Stored items:
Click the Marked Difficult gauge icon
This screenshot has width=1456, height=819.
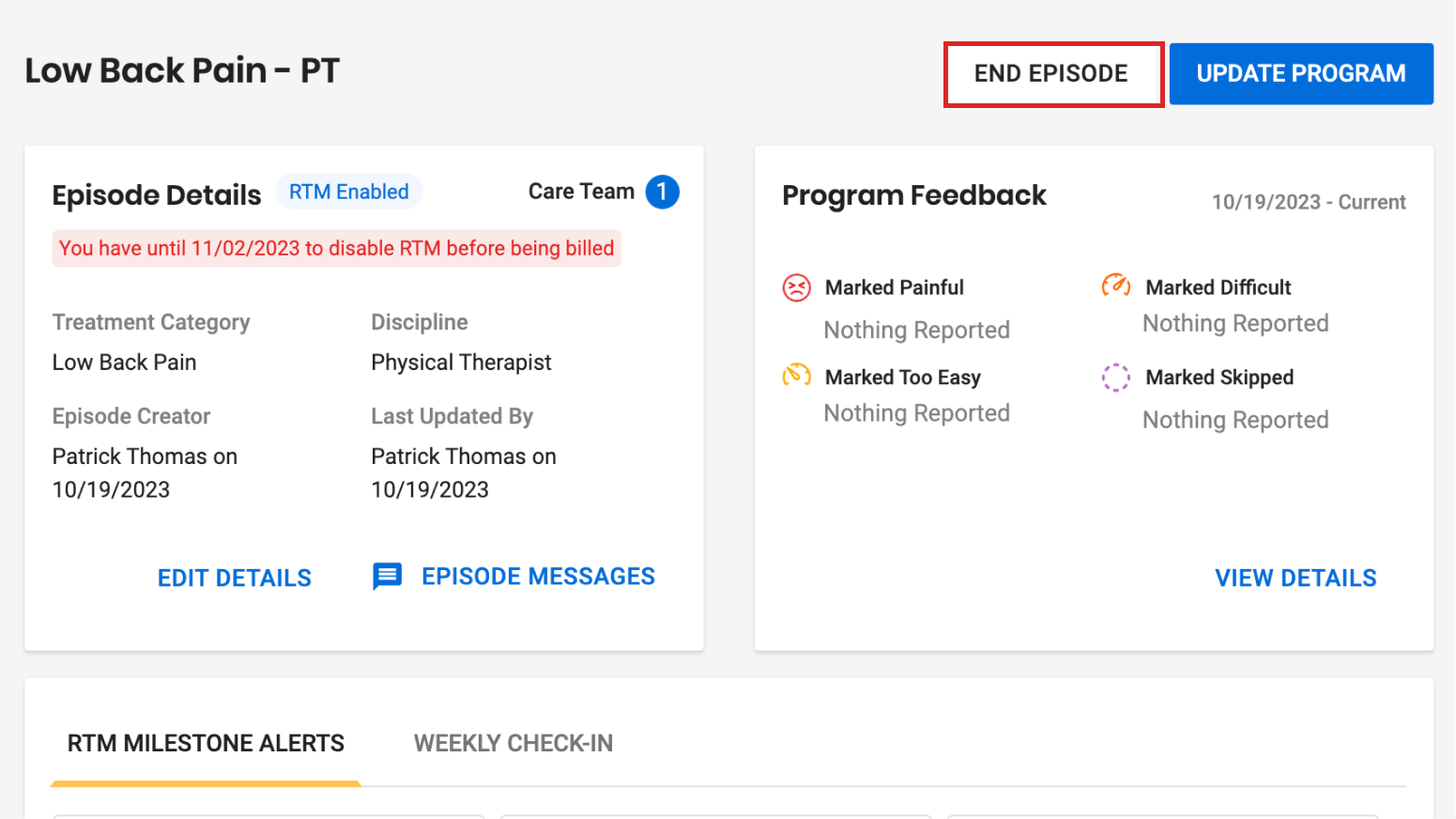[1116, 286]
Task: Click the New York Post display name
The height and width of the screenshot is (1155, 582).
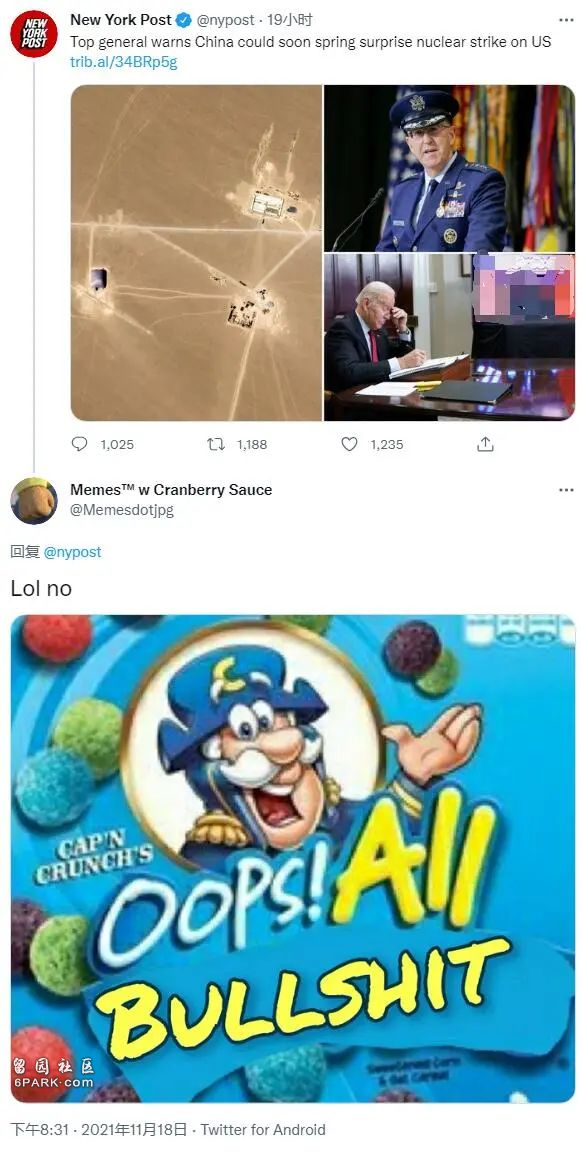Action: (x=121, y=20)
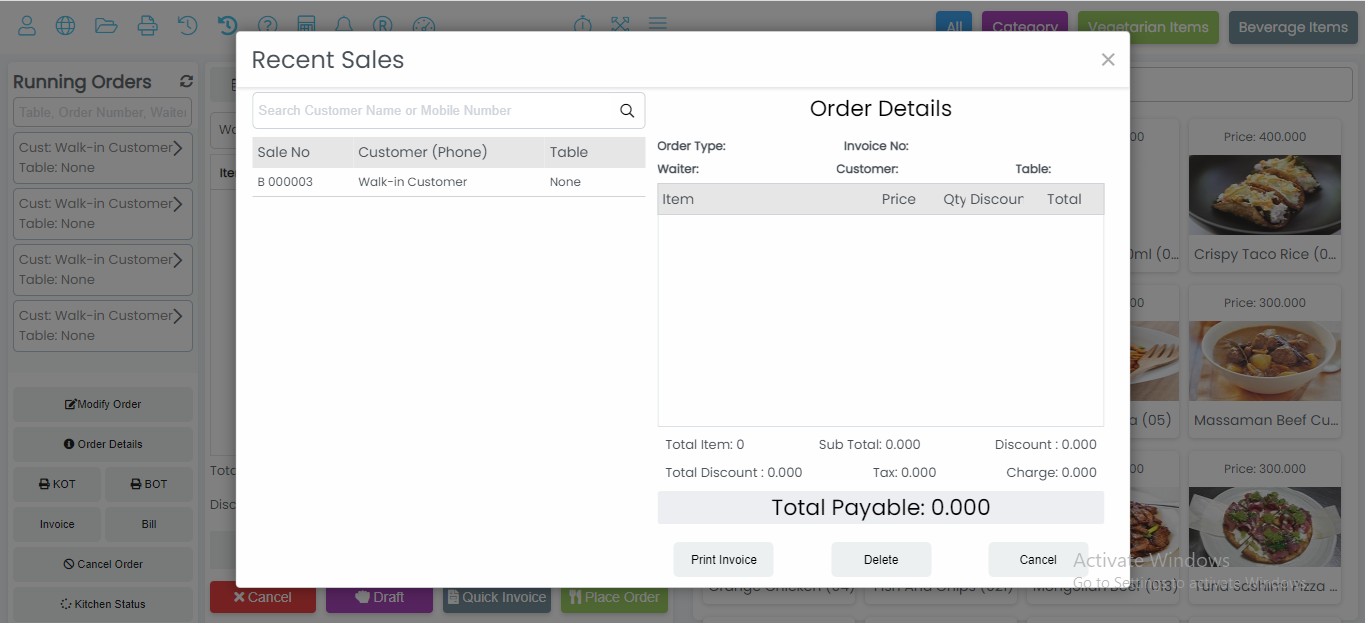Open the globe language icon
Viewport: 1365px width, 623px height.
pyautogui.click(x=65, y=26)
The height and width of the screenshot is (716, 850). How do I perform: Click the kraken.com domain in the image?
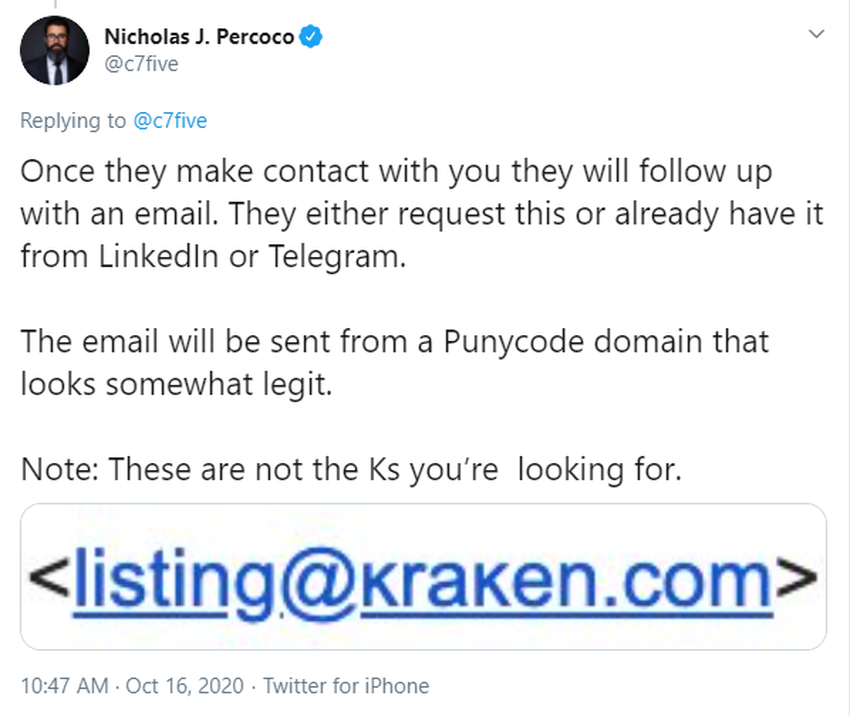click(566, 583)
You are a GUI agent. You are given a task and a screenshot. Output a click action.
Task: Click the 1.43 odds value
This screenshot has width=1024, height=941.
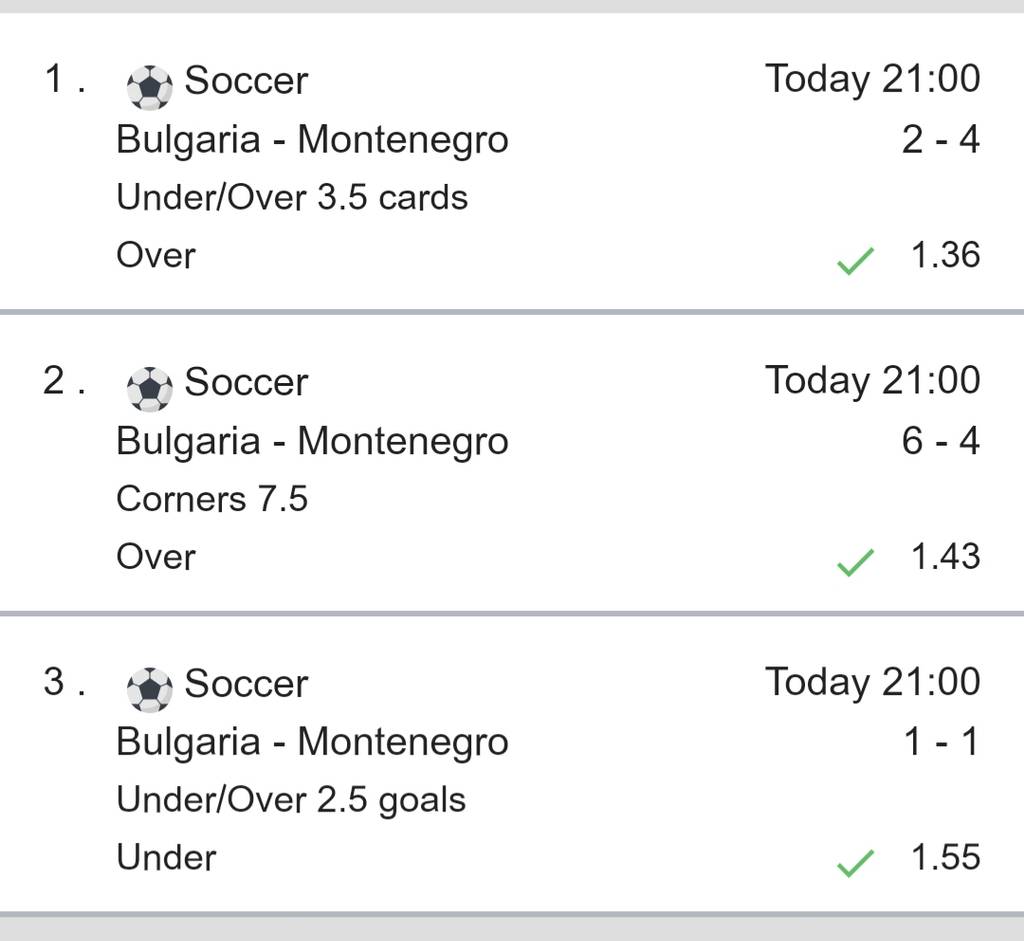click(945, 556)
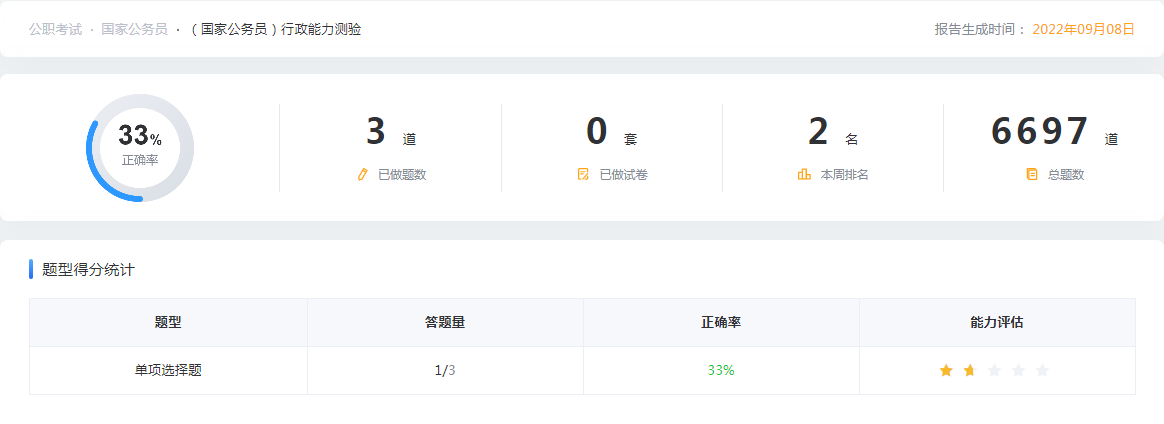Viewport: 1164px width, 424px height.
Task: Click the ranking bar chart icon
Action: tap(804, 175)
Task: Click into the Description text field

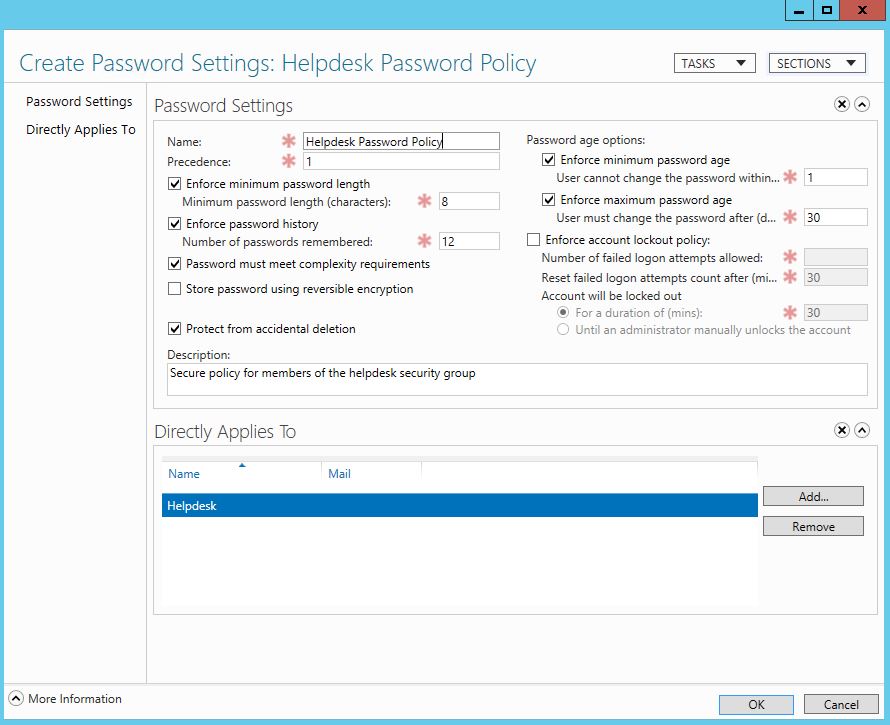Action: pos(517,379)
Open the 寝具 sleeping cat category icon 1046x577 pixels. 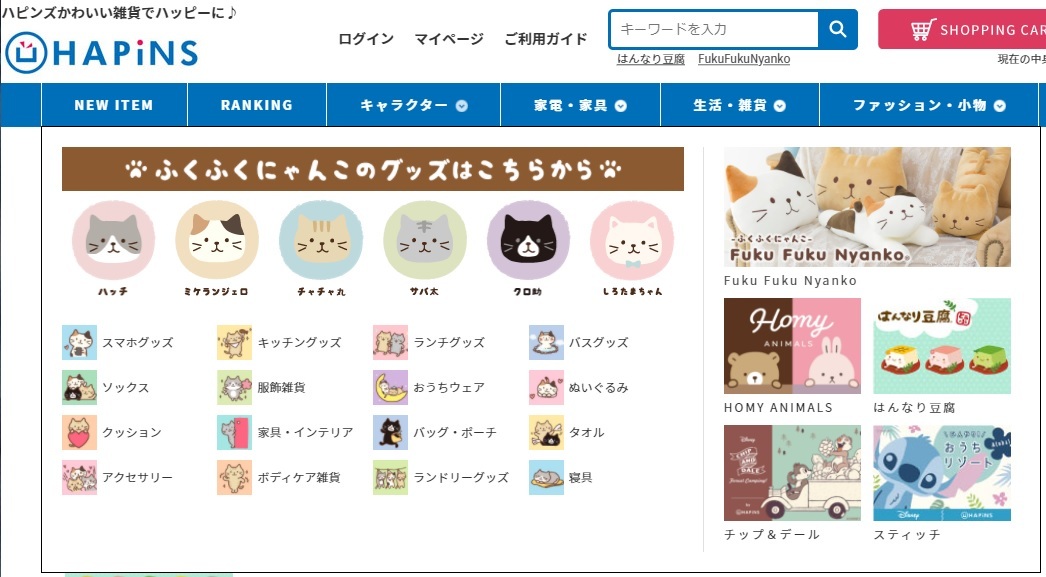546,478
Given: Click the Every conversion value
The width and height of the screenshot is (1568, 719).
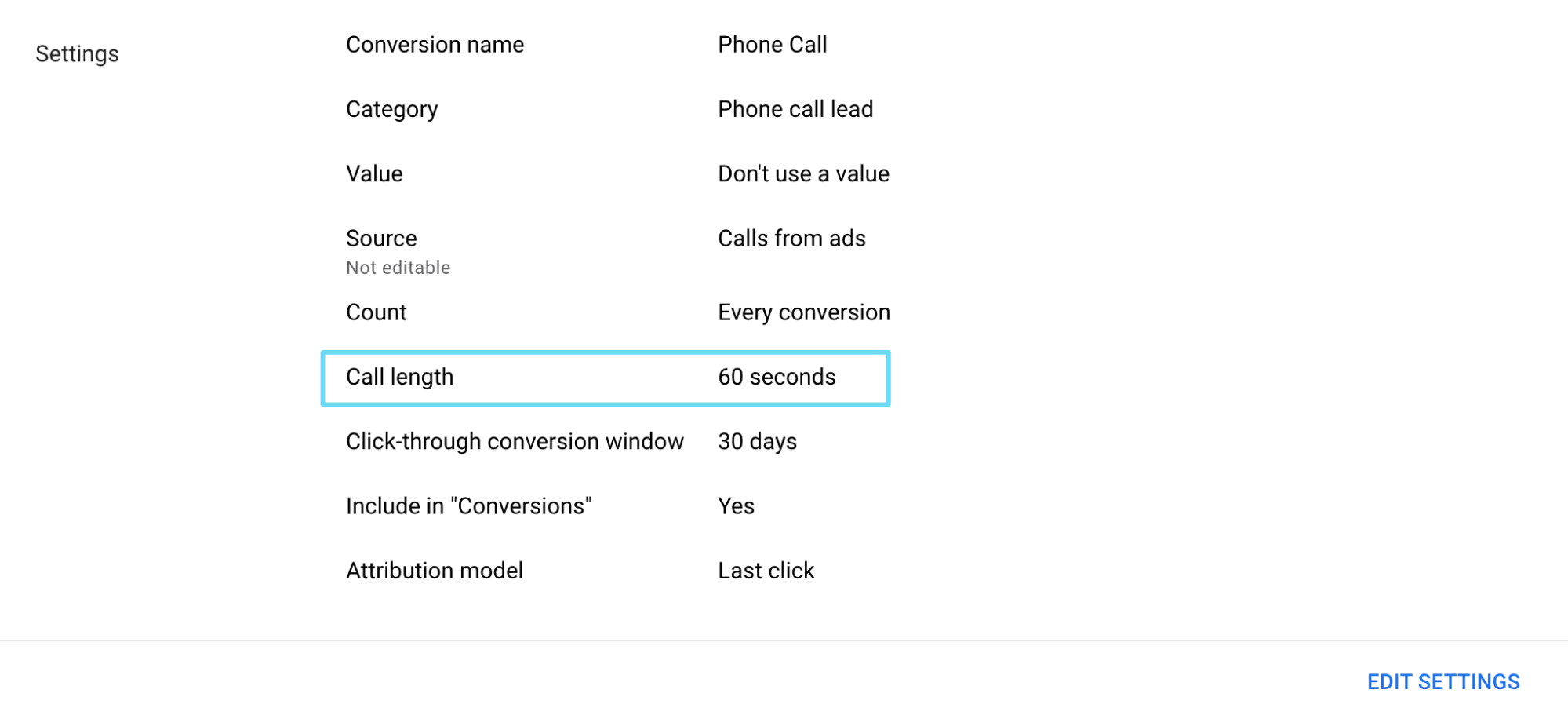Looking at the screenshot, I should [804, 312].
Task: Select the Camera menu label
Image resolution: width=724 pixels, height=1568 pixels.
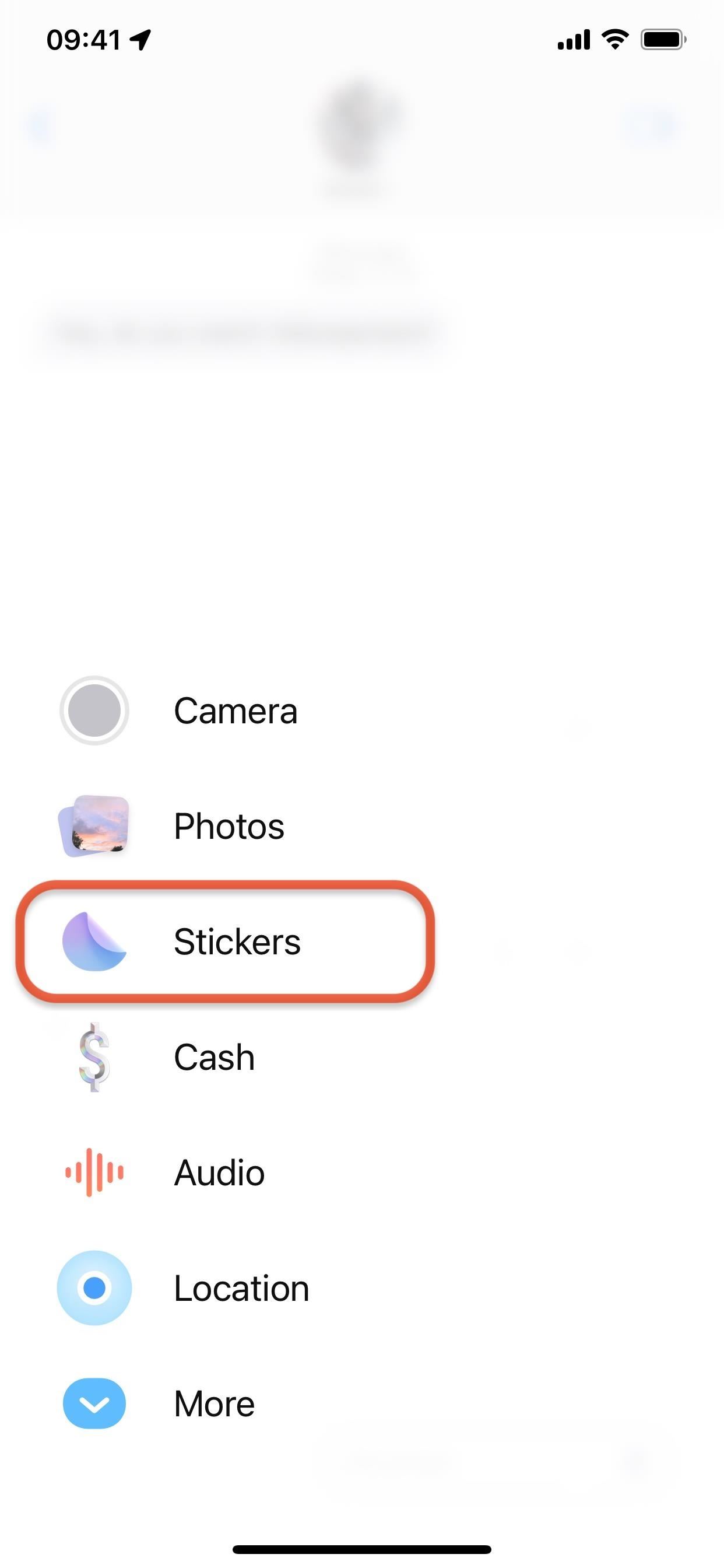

◆ **Assigned task**
Please retype, exactly and with the pictures left out, the lines from the line containing "The width and" through the last line of the records above.

◆ **Answer section**
The width and height of the screenshot is (1568, 719).
Looking at the screenshot, I should [804, 312].
Task: Select the Camera menu label
Image resolution: width=724 pixels, height=1568 pixels.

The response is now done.